Pour autant, la sélection de ces deux zones peut étonner, lorsqu’on se rappelle qu’en février 2010, le ministre de l’Intérieur Jean-Marie Halsdorf (CSV), avait écrit au commissaire de district à Luxembourg pour lui dire qu’il n’était pas en mesure d’approuver une délibération du conseil communal de Leudelange du 28 avril 2008 (alors dirigée par le bourgmestre DP et ancien journaliste Rob Roemen, décédé depuis), qui avait adopté un projet de modification du plan d’aménagement général à Leudelange-gare.

Totalement inopportun

«Le projet», écrivait le ministre, «risque de manière substantielle d’hypothéquer un développement urbanistique selon les règles de l’art de la localité de Leudelange». Jean-Marie Halsdorf considérait alors que «l’intégration dans le périmètre d’agglomération des fonds en question, d’un ordre de grandeur de 9,3 hectares, est contraire aux principaux objectifs du programme directeur d’aménagement du territoire».

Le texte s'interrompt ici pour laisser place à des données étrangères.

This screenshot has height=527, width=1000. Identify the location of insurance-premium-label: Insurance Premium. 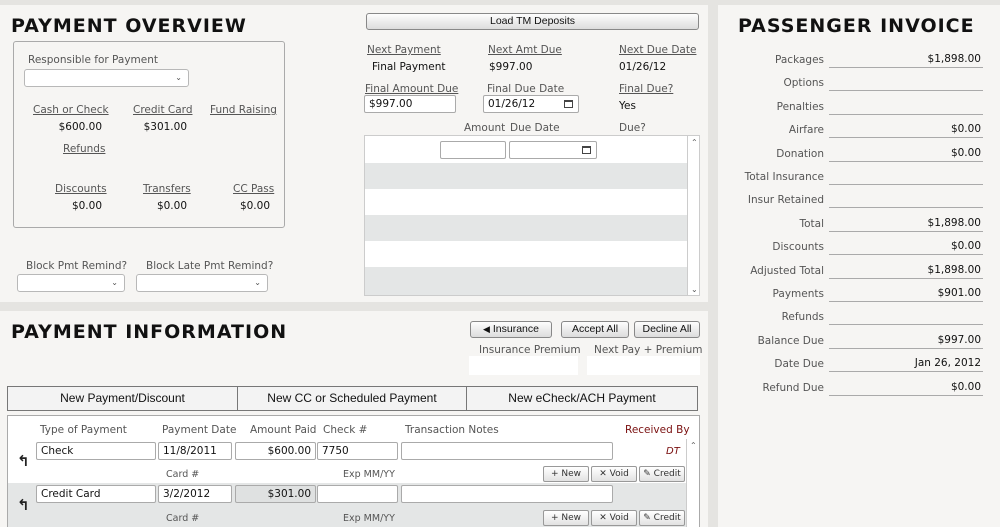
(530, 350).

La lettre du ministre rappelait qu’il convenait d’abord d’aménager les terrains situés à l’intérieur de la localité avant d’entamer le grignotage des zones vertes. «Étant donné que Leudelange dispose à l’heure actuelle encore d’importantes réserves foncières, il s’avère totalement inopportun de créer un quartier quasiment à l’extérieur de l’agglomération et par conséquent il y a lieu de renforcer la structure bâtie», soulignait Halsdorf dans sa lettre du 3 février 2010.

Le ministre se rangeait ainsi derrière la position de la Commission d’aménagement au ministère de l’Intérieur, qui dans un «avis-conseil» du 20 janvier 2009, jugeait que les projets d’urbanisation au Schleiwenhaff constituaient une sorte d’aberration dans l’aménagement du territoire et le développement urbain. «La commission constate que le développement des terrains aux confins de la structure bâtie est désignée comme prioritaire et non le développement de terrains libres de toute construction à l’intérieur de la localité», lit-on dans l’avis que paperJam.lu a pu consulter.

Incitation sans proximité

Ainsi, il existe des terrains viabilisables à l’intérieur de la commune, mais ces surfaces «potentiellement urbanisables» au centre de Leudelange, selon les arguments de ses édiles communaux, sont «exploitées par des jeunes agriculteurs qui n’ont pas l’intention de créer des logements sur leurs terrains».

Les membres de la Commission d’aménagement étaient unanimes pour dire que la création d’un îlot d’habitations à l’écart d’une localité était «à éviter», d’autant plus que la création des lotissements à proximité de la gare, mais aussi dans le rayon du centre commercial City Concorde à Bertrange, n’était pas de nature à dissuader ses futurs habitants à prendre leur voiture.

Car si la gare pouvait inciter les gens à utiliser les transports en commun pour se rendre au travail, en revanche, cette proximité avec le centre commercial ne permet pas la viabilité économique des commerces de proximité. Pour aller chercher son pain, il est nécessaire de prendre sa voiture...

L'ombre de Daniel Miltgen

Les choses en étaient donc restées là et on se demande comment Leudelange a pu quand même, quatre ans après le refus du ministre de l’Intérieur, se retrouver dans les communes prioritaires.

À bien y regarder, on s’apercevra que le classement de Leudelange dans le Plan sectoriel logement (le plan-même remonte à 2001 et au règne du ministre du Logement et des Classes moyennes Fernand Boden, CSV) est un peu antérieur à la formation du gouvernement de Xavier Bettel, à une époque où un certain Daniel Miltgen était président du groupe de coordination interministériel Plan sectoriel logement. Le haut fonctionnaire, qui a conservé son grade de premier conseiller de gouvernement, a été dans l’intervalle écarté du ministère du Logement et n’est plus désormais que directeur du Fonds du logement... qui prévoit d’ailleurs de construire du logement social à Leudelange.

La ministre DP du Logement, Maggy Nagel, dont certains doutent de l'implication dans les questions de logement – vu une présence limitée à deux heures et demie par semaine au ministère, selon les mauvaises langues – pourtant décrété priorité du gouvernement Bettel, aura sans doute quelque mal à défendre la pertinence de l'intégration du Schleiwenhaff à Leudelange-gare dans le plan sectoriel logement.